Two grade-school boys playing in Becky Robinson‘s yard on April 24 discovered that an old well on the property was leaking. It hadn’t been used since 1999, when the U.S. Environmental Protection Agency confirmed that it was contaminated by trichloroethylene, one of many chemicals used at the former CTS electroplating plant on Mills Gap Road (see “Fail-Safe?” July 11, 2007, Xpress).
Earlier that day, an EPA subcontractor working on the well had removed the inactive pump, says Robinson. The contractor replaced the pump and left, she recalls. But by late Friday afternoon, it was leaking.
“There was a shiny, oily looking film in the water that has seeped out several feet around the well,” Robinson details in a videotaped interview with a member of the CTS citizens monitoring council.

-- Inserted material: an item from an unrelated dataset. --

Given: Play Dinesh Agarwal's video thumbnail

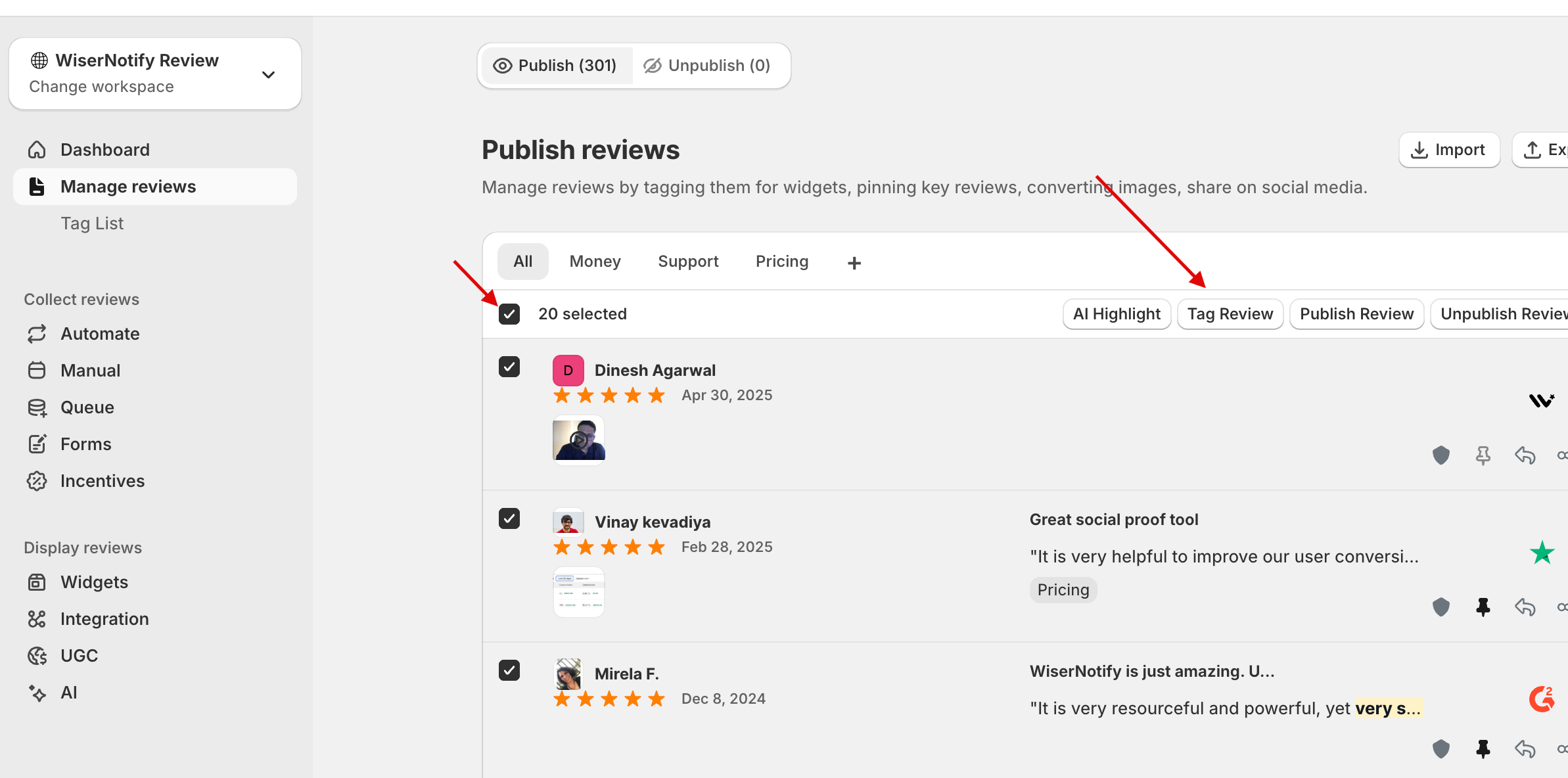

Despite the EPA’s fed’s 24-hour hot line, initial efforts to contact federal and state officials got no response, so the Robinsons called the Skyland Fire Department. The next day, firefighters removed the pump and gave it a temporary silicone seal that stopped the leak.
EPA On-Scene Coordinator David Dorian did try to contact the Robinsons and their neighbors that Saturday, says EPA spokesperson Dawn Harris. The first call her office has on record was from Asheville Citizen-Times reporter Nanci Bompey, Harris points out. In any case, the EPA did send the subcontractor back out to repair the seal on Sunday, April 26, and work was completed by Tuesday, she reports.
The subcontractor was taking water samples as part of the EPA’s reassessment of contamination from the CTS site, Harris explains. “To sample at multiple depths, you have to pull the pump, [but] one of the seals ruptured [and] didn’t hold under the pressure.”
As long ago as 1987, soil and water samples taken at the 57-acre site—and at nearby springs and wells—revealed a slew of contaminants, including TCE, vinyl chloride, petroleum hydrocarbons, xylene and others, as reported in a 2008 EPA document, “Subsurface Soil and Groundwater Sampling Report, Revision 1.” According to the report summary, “TCE was detected in all of the soil samples collected during the  investigation.” Although many of these are suspected carcinogens, and vinyl chloride is a highly toxic carcinogen, no cleanup was undertaken. Additional sampling in 1991 continued to reveal contamination: “Several organic and inorganic substances including cadmium, magnesium, manganese, vanadium, beryllium, barium, nickel, zinc, 1,2-dichloroethene, and vinyl chloride were detected at elevated levels in soil, sediment and surface water samples collected from the property,” the report notes.
The Robinsons’ spring-fed well wasn’t tested until 1999. The TCE was 280 parts per billion (5 ppb is the limit for drinking water). As a result, the well was capped, and their home was hooked up to the public water supply.
But Robinson says she continues to worry: Children play in the big yard near the old well. Pets could drink the water that seeps out. Her family and neighbors used that well for about 10 years before the TCE was discovered, and the Robinsons have had various health issues that may be connected to TCE exposure. An EPA test last fall showed TCE at 1,100 ppb. Soil samples were taken at the well that Sunday and Monday, to determine whether the leak had caused additional contamination, but it will be several weeks before the results are in, says Harris.
Meanwhile, the state Department of Environment and Natural Resources is negotiating the terms of a voluntary remediation by the Elkhart, Ind.-based CTS, though many residents take issue with its “voluntary” aspect and the resulting $3 million cap on cleanup costs under state law (see “CTS Neighbors Reject Cleanup Proposal” and “An Issue of Trust,” April 29 Xpress).
Under a separate 2004 agreement with CTS, the EPA is overseeing an interim remediation project that involves injecting ozone into the ground below one contaminated stream. Ozone destroys TCE, the most common ground-water contaminant in the U.S., Dorian reports. Over the next six months, the system’s effectiveness will be evaluated, says Dorian. “If it is [effective], we’ll keep it in place until there’s a long-term [cleanup] solution in place.” Meanwhile, a soil-vapor extraction project, he adds, has removed almost 6,000 pounds of TCE since 2006.
But CTS may have dumped as much as 52,000 pounds of the solvent each year. To date, no evidence of buried barrels has been found, and there’s no conclusive explanation for why TCE levels at some locations seem to be on the rise.